The Research Council of Norway supports the Node primarily through its programme for research infrastructure. The Node builds on a national bioinformatics technology platform collaboration, which started in 2003. Partners of the Node continue the operation of a national technology platform by offering consultancy and services on a broad basis, including systems biology. The Norwegian Node offers ELIXIR services within the thematic areas of marine genomics and human medicine, as well as e-infrastructure deliverables, including standards development and support.
The Node is developing and offering NeLS, the Norwegian e-infrastructure for Life Sciences. This is tightly coupled with, and benefits from, generic e-infrastructures in Norway. NeLS consists of several integrated packages geared towards genome-scale analyses and data management, including Galaxy web servers. NeLS also integrates with secure storage solutions, enabling handling of sensitive data e.g. human re-sequencing data. Thus, the infrastructure provides subsystems and underpinnings for analysis of high-throughput sequencing data.

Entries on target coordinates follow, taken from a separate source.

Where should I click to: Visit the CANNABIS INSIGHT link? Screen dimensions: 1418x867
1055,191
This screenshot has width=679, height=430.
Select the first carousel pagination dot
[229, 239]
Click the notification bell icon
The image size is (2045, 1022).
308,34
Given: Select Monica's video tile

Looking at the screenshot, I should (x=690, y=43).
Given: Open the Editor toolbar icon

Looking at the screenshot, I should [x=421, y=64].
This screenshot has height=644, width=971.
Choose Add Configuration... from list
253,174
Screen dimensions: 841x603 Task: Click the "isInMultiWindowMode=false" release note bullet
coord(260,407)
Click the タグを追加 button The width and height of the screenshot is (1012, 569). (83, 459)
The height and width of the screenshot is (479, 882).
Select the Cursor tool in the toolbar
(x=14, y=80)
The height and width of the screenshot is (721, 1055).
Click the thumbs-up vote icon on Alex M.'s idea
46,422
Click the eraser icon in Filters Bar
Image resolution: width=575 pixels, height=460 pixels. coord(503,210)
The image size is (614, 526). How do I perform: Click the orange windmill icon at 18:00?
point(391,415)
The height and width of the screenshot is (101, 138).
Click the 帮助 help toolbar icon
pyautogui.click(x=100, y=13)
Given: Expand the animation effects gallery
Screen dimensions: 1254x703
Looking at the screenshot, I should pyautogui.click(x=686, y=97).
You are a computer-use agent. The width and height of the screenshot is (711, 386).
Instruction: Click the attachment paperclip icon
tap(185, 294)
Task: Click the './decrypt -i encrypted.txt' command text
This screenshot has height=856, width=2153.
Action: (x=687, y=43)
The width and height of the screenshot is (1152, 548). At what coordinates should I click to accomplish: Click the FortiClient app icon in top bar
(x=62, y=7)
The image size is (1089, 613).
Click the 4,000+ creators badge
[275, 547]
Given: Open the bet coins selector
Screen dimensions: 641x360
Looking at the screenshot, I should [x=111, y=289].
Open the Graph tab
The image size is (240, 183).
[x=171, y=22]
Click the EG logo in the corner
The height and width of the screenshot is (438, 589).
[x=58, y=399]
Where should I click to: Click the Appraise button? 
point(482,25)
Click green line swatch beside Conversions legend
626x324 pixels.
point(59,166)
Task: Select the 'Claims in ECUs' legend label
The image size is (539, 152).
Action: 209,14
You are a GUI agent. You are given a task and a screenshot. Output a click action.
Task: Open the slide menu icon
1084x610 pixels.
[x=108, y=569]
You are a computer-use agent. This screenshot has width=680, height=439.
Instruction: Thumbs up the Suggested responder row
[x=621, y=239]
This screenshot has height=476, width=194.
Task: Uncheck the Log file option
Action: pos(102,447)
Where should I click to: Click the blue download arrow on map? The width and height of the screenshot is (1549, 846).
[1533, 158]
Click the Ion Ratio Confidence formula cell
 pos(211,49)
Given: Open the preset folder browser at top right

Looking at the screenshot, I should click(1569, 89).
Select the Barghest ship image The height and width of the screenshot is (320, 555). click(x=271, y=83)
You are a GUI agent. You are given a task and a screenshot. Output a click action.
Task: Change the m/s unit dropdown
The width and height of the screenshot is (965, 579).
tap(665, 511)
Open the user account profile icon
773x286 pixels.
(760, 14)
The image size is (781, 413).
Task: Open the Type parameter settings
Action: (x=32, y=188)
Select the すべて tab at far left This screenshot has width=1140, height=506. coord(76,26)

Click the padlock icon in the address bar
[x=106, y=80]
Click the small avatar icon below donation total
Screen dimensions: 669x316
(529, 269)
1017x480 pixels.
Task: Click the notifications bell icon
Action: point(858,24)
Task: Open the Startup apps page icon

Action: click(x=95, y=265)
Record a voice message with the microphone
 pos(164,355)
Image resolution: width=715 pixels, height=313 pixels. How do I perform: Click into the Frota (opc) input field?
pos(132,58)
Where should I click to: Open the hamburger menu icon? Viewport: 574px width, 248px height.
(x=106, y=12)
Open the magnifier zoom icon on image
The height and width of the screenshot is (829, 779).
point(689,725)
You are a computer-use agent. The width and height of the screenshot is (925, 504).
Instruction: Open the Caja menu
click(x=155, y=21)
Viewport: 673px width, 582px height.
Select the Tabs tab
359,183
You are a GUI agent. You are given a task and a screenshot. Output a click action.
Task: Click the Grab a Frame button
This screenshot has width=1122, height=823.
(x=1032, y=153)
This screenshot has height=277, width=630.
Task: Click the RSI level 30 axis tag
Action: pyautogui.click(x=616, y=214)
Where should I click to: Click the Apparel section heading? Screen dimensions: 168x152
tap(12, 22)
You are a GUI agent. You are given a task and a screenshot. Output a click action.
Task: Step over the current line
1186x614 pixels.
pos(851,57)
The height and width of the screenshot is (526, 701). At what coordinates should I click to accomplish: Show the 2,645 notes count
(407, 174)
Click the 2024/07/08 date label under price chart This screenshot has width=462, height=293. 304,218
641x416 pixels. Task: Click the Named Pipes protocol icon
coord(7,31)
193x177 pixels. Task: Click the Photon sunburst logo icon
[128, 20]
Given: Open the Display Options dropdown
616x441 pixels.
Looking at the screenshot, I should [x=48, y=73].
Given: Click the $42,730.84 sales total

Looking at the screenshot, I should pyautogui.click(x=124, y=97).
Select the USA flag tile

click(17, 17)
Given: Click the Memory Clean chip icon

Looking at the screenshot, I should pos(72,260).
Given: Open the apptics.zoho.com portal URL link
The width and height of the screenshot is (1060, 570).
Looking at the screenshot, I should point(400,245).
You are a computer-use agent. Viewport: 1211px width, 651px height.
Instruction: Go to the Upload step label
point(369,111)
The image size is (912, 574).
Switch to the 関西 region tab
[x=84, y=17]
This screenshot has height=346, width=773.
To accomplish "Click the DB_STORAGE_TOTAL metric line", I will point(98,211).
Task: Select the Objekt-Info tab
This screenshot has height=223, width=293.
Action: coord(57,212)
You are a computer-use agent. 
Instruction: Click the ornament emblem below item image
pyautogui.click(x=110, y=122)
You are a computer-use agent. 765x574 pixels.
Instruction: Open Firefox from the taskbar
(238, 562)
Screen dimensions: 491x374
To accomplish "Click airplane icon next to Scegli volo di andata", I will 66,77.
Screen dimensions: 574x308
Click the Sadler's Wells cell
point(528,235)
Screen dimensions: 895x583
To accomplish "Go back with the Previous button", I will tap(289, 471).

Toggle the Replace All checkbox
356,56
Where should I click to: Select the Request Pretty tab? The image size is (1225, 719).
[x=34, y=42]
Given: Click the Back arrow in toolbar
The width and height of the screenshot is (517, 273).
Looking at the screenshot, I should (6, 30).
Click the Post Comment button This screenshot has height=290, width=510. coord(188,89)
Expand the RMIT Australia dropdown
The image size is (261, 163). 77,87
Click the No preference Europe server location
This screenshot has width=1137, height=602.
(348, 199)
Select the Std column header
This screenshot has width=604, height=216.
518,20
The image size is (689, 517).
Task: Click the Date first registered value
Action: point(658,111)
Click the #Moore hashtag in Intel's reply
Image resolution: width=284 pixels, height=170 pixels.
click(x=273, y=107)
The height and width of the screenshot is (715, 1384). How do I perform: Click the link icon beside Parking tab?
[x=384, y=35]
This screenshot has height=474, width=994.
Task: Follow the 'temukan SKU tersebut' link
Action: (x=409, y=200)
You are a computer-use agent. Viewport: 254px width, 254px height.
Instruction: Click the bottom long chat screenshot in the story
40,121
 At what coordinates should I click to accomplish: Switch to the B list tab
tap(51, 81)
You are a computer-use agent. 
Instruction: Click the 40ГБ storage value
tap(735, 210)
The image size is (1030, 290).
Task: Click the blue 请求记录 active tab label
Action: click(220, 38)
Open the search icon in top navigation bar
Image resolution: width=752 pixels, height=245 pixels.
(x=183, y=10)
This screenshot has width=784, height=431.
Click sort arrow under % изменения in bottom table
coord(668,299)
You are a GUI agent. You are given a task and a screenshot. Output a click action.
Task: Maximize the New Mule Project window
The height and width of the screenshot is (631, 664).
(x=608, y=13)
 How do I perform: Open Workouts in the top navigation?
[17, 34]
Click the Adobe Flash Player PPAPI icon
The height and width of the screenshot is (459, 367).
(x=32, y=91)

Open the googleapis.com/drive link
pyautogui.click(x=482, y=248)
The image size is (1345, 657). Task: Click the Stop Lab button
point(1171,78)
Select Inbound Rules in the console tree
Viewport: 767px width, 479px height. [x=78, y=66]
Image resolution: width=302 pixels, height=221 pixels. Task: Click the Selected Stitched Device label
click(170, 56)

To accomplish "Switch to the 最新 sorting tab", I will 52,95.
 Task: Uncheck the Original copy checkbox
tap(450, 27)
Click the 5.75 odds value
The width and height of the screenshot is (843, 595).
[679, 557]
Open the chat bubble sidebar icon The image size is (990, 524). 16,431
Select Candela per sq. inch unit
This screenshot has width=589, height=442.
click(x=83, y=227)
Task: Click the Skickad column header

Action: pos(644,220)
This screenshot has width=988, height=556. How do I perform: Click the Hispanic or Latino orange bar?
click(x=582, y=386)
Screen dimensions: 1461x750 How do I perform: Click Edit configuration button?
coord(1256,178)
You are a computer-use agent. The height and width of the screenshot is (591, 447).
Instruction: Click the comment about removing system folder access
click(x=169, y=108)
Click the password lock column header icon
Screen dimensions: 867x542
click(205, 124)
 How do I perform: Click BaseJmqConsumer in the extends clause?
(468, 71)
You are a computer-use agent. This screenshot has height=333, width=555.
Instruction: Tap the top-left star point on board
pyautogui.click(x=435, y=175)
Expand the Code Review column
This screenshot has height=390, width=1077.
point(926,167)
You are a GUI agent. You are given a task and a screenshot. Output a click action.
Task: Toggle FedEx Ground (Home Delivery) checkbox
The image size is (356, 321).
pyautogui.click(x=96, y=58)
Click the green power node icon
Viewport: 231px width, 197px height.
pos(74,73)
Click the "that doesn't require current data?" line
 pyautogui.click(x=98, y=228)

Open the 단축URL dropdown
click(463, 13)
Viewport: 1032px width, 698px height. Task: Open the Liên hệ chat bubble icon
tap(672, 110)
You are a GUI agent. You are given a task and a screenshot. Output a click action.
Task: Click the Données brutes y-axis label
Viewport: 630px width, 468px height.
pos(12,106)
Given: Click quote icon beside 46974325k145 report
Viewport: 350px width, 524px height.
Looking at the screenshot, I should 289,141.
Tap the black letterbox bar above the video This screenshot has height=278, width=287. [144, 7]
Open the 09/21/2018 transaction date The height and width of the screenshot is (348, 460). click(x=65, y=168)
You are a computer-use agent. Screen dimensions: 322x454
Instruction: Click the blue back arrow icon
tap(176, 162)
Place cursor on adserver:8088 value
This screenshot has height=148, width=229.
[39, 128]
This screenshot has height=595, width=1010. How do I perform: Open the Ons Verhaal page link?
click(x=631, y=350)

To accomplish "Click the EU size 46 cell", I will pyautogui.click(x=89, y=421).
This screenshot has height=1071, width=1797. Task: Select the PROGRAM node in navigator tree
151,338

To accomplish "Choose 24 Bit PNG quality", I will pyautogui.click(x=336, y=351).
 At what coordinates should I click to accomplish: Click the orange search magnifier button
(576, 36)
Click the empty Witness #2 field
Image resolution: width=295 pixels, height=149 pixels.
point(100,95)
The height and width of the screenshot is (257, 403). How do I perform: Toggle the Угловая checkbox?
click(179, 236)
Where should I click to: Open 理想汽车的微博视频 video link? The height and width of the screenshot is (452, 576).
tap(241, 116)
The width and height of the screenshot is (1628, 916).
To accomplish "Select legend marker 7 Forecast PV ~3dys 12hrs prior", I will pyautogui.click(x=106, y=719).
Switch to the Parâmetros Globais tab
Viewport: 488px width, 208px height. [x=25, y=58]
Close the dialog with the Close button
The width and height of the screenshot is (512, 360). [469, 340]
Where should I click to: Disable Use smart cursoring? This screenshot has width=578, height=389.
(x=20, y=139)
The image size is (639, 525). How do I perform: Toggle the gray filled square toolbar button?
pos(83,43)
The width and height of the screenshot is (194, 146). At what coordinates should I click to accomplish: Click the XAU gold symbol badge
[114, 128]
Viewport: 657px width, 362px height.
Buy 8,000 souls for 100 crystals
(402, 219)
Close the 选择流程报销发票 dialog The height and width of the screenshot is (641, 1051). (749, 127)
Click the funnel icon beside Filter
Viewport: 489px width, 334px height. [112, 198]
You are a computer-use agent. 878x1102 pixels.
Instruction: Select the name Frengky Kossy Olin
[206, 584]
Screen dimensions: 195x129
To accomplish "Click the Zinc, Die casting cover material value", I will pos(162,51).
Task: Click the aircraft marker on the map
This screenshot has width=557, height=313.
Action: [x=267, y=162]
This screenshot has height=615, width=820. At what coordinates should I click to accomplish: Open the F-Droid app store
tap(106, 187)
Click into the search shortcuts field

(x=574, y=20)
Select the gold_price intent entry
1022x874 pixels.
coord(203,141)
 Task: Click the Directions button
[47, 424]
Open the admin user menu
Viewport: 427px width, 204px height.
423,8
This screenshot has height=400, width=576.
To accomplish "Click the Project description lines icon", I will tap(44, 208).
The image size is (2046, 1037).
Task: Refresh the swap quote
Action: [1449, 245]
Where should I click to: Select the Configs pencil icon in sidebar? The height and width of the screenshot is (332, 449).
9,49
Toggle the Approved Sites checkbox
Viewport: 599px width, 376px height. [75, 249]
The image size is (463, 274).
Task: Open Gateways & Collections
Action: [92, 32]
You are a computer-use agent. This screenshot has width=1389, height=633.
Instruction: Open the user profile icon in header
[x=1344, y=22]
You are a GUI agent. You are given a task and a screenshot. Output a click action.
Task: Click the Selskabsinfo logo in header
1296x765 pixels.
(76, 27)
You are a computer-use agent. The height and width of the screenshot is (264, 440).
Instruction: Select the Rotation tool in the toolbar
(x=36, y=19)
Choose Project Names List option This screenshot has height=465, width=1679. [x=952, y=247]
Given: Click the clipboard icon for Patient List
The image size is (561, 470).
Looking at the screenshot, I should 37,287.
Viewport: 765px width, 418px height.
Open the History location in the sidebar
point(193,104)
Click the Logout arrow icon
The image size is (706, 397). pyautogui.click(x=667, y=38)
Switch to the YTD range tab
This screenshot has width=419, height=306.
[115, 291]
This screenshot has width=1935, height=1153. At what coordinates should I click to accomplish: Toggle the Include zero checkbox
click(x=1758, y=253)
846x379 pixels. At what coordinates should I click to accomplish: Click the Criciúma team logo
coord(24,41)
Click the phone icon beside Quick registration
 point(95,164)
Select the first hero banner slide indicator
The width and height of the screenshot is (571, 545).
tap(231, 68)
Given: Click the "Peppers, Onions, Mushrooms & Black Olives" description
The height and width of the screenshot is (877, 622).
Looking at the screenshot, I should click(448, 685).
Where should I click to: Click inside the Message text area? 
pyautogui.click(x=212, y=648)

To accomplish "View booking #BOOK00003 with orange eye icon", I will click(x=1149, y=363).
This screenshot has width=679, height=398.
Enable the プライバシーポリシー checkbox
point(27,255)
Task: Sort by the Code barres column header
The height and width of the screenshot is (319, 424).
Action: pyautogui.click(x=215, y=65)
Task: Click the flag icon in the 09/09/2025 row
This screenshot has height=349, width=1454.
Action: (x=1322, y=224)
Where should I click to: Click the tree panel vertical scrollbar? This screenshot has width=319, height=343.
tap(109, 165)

Data provision to ELIXIR Europe is centred within the marine life sciences. LiceBase, the sea lice database, contains relevant and available genomes with accompanying annotation and experimental data. The Marine Metagenomics Portal, with META-pipe, a pipeline for taxonomic classification and functional assignment of marine metagenomics samples and the underlying MAR reference databases. Provision of other marine resources, such as Salmobase, a database for salmonid genomics, are also planned.
The Node also delivers "The Genomic HyperBrowser", a web-based framework designed to be able to support any kind of statistical analysis for any kind of genomic track (or annotation) dataset. Applications include investigations of gene regulation, disease association or epigenetic modifications of the genome. A recent expansion, called GSuite HyperBrowser, makes powerful use of user-specified suites, or collections, of related datasets and empowers researchers to ask questions about their genomic tracks in relation to the vast amount of datasets for different cell types/tissues or different epigenomic marks that has been made available from international projects like ENCODE or Roadmap Epigenomics.
Standards infrastructure will be delivered initially through BioXSD and the GTrack ecosystem. This implies collaborative work with other Nodes, and deliverables will include libraries and tools for converting between the various formats, lowering the barrier for adopting the standard and increasing the ability to exchange data between tools and databases.